I started making peonies with gum paste but noticed that the wire has started to slide out.

I am using 20 gauge wire for the cone and 26 gauge for the petals.

My adhesive is meringue powder/water . I realize that peonies in large are top heavy , but how can I stop the wire from sliding out ?

Any thoughts or comments ?

Thanks

Petals.


----------



## chefpeon (Jun 14, 2006)

I've always just used regular egg whites. No one is going to eat the flowers anyway, if you're worried about food safety issues.


----------



## petalsandcoco (Aug 25, 2009)

Thank you chefpeon for your feedback. I have a big project underway right now and any tips will help me.

Petals.


----------



## rosesen (Aug 10, 2010)

If your cone is made of styrofoam, maybe try inserting the wire horizontally through the cone, bending it around, then twisting the wires together at the bottom?


----------



## petalsandcoco (Aug 25, 2009)

Rosesen,

You nailed it !

You see I was trying to get the flower "* All Sugar *". But after some research (my teacher did not teach to us use styrofoam) many are using the styrofoam to lighten the weight of the flower. I did a series of flowers with just the bulb-like interior , took 2 days to harden (way too long) and the end result was top heavy flowers creating problems for the wire.

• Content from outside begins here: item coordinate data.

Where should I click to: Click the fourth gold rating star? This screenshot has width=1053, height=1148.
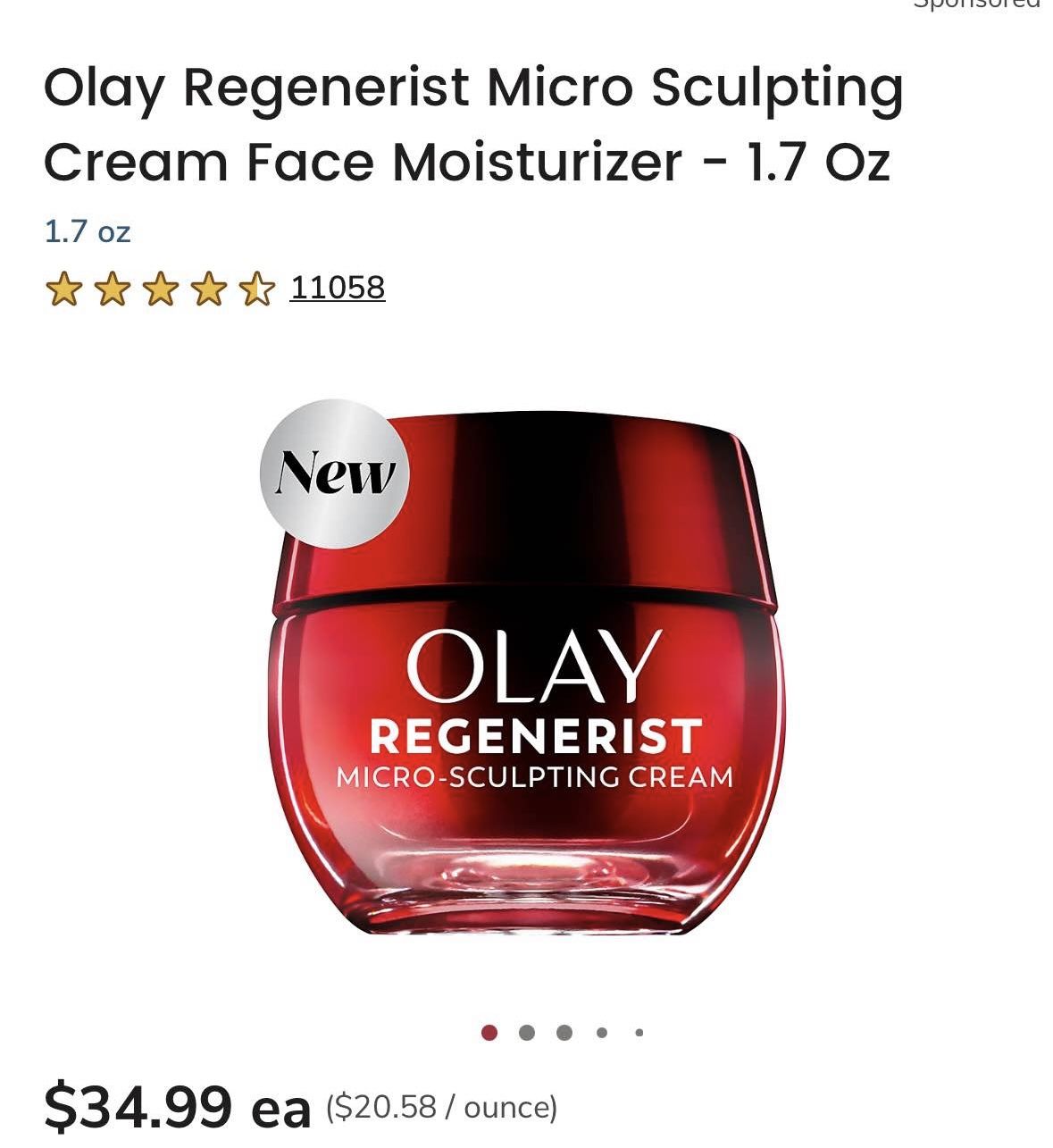[207, 289]
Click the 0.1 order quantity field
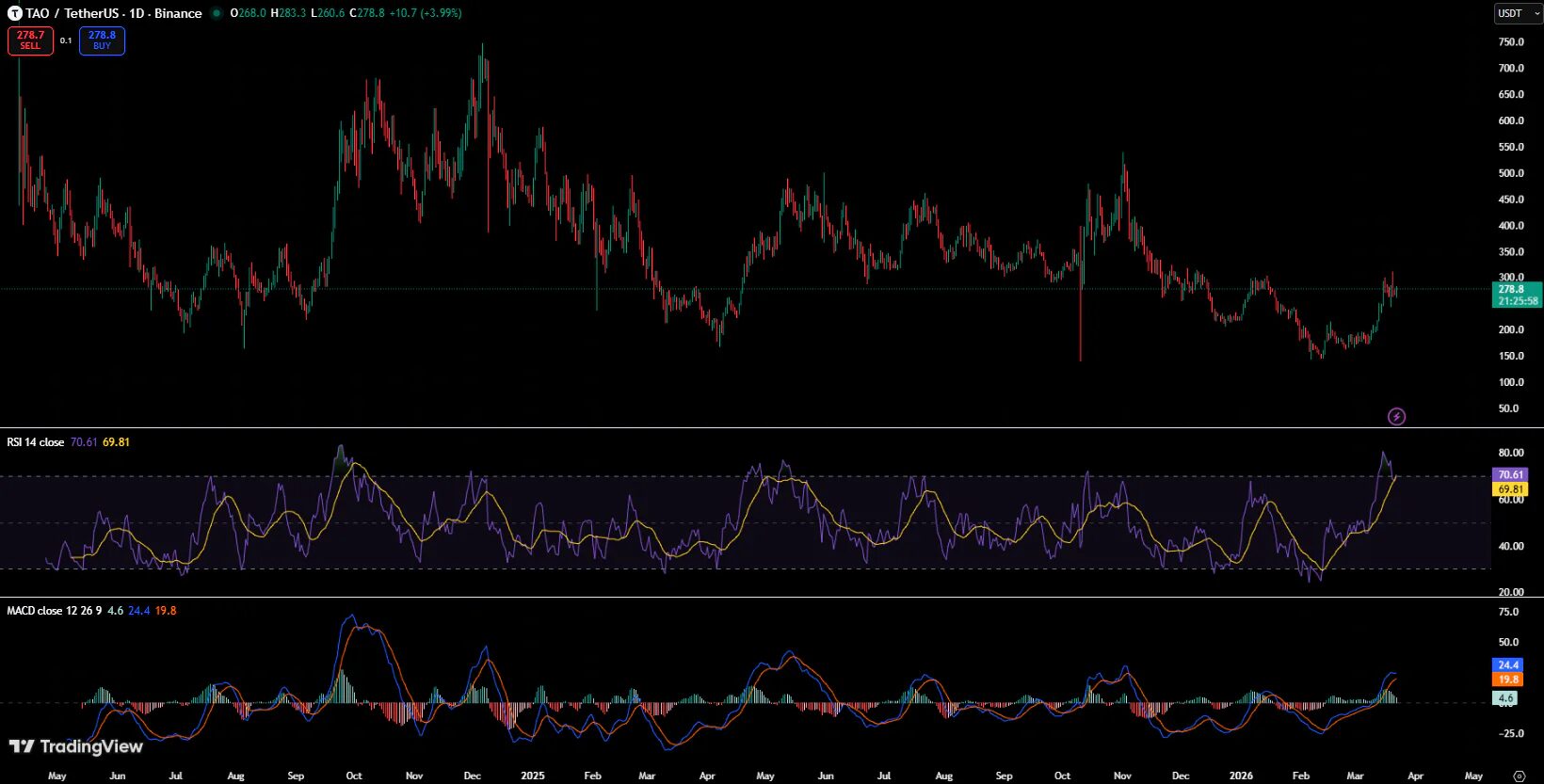The height and width of the screenshot is (784, 1544). point(66,40)
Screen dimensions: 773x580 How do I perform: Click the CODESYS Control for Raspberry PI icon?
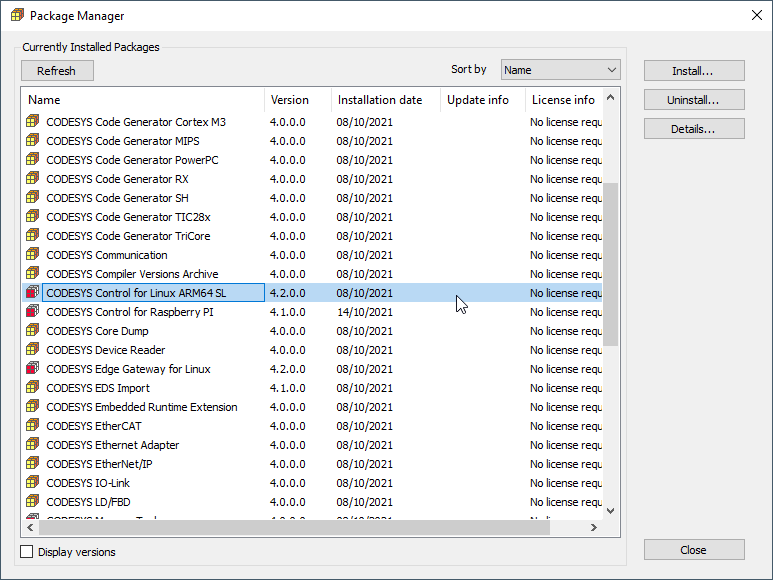coord(33,312)
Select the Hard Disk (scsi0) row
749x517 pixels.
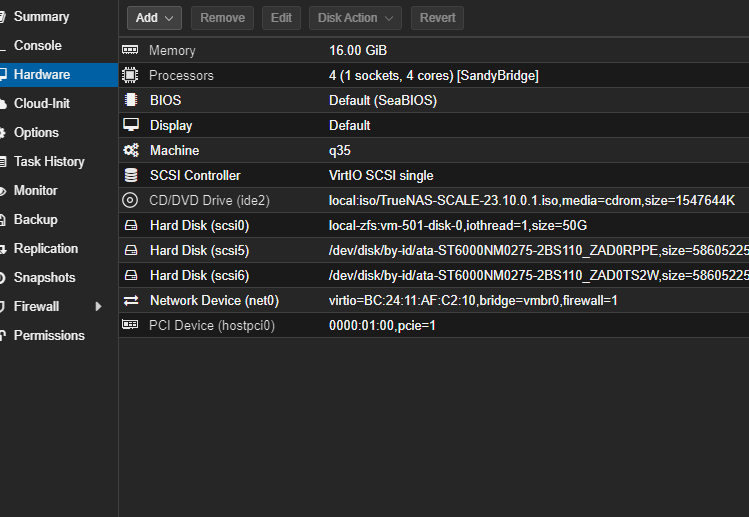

Last night I was working on them again using the styrofoam and it was terrific. What a difference !!!!

I took a 1" styrofoam ball , a 11/2" and 2 inch , cut them in half and a cut a piece of aluminum foil and made molds to support the petals (empty egg cartons work good too). I also used a peony veiner (or peony press) for the leaves beforehand.

If you have any other thoughts or comments , please feel free to let me know.

Thank you,

Petals.


----------



## petalsandcoco (Aug 25, 2009)

I finally was able to get a very strong adhesive made for the peonies.......gum-tex + merigue powder + water = crazy glue !

Just thought I would share the result.


----------